Spring is volunteer season on Big Ugly Creek. The greenhouse has been a major focus of activity. We have also been able to welcome guests to our after school program after a challenging winter prolonged by several post snow weeks of flooding interrupting both school and after school buses.
The greenhouse has drawn volunteers ranging in age from five to 73. The major activity (see photo above) is transplanting the 4400 seedlings that have filled the greenhouse this past two months. Photo two shows a small amount of that yield including our children’s sled water bath that we soak the trays in after seeding and transplanting.
The common reaction to volunteers is their surprise at “how much fun” it is to transplant. High school and college age boys get a little sheepish at their occasional acts of involuntary plantslaughter (“I can’t believe how delicate those stems are.”) but even the most big fingered have a pretty good success rate. “Peaceful”—is the second favorite review of the activity from grade school children to septuagenarians who relish an opportunity to slow down after a busy school day (or just calming down from dodging the flood debris on our local roads).
Our littlest volunteers look more toward the fun and less the reflection and are kept busy refilling water bottles from our rain barrels and running them to the greenhouse. We have found that just the little bit of chlorination required by the health department to treat our well water slows down the growth of our plants and have committed to only using rain water this season.

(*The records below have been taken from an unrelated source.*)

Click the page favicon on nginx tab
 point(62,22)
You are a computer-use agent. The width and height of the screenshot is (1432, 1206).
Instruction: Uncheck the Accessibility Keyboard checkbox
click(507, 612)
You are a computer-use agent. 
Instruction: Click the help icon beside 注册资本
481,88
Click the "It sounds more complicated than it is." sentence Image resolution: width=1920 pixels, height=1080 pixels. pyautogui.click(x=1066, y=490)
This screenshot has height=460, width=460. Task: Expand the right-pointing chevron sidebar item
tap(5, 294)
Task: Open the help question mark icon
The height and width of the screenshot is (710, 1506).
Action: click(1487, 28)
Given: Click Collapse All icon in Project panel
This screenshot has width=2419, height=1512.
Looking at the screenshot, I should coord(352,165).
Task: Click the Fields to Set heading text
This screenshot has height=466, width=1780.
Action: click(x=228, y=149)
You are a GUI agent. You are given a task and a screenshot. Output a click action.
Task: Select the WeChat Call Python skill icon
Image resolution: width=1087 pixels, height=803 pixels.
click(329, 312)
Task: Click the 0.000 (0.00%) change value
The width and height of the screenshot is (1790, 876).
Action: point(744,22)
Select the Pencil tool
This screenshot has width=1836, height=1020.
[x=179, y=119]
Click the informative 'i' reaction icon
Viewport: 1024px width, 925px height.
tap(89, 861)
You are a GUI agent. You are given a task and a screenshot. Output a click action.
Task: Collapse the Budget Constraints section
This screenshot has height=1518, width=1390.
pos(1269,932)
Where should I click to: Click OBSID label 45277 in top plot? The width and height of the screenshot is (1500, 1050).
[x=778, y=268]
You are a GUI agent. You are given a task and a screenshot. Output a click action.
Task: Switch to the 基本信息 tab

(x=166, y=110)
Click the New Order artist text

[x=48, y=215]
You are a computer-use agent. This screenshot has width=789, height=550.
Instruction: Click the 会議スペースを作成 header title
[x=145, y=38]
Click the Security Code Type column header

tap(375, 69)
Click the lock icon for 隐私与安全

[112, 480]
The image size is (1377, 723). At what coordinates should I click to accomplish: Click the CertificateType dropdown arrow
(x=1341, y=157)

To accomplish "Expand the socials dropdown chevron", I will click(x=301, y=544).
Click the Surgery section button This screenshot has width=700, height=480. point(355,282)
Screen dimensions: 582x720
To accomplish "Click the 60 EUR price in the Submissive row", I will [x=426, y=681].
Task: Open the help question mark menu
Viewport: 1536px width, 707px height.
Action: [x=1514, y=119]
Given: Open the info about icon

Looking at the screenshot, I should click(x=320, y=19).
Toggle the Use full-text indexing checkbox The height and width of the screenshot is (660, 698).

We’ve written before about the importance of the greenhouse to our growing teen and tween intern program. It has also become a major focus for the community service hours required by the Department of Health and Human Resources (DHHR) for benefit recipients. We are determined in both situations that dedicated volunteers come out with some real skills and accomplishments they can cite in future job applications. Saying you helped raise 4400 plants for over 80 families to raise scores of thousands of vegetables is not a bad place to start.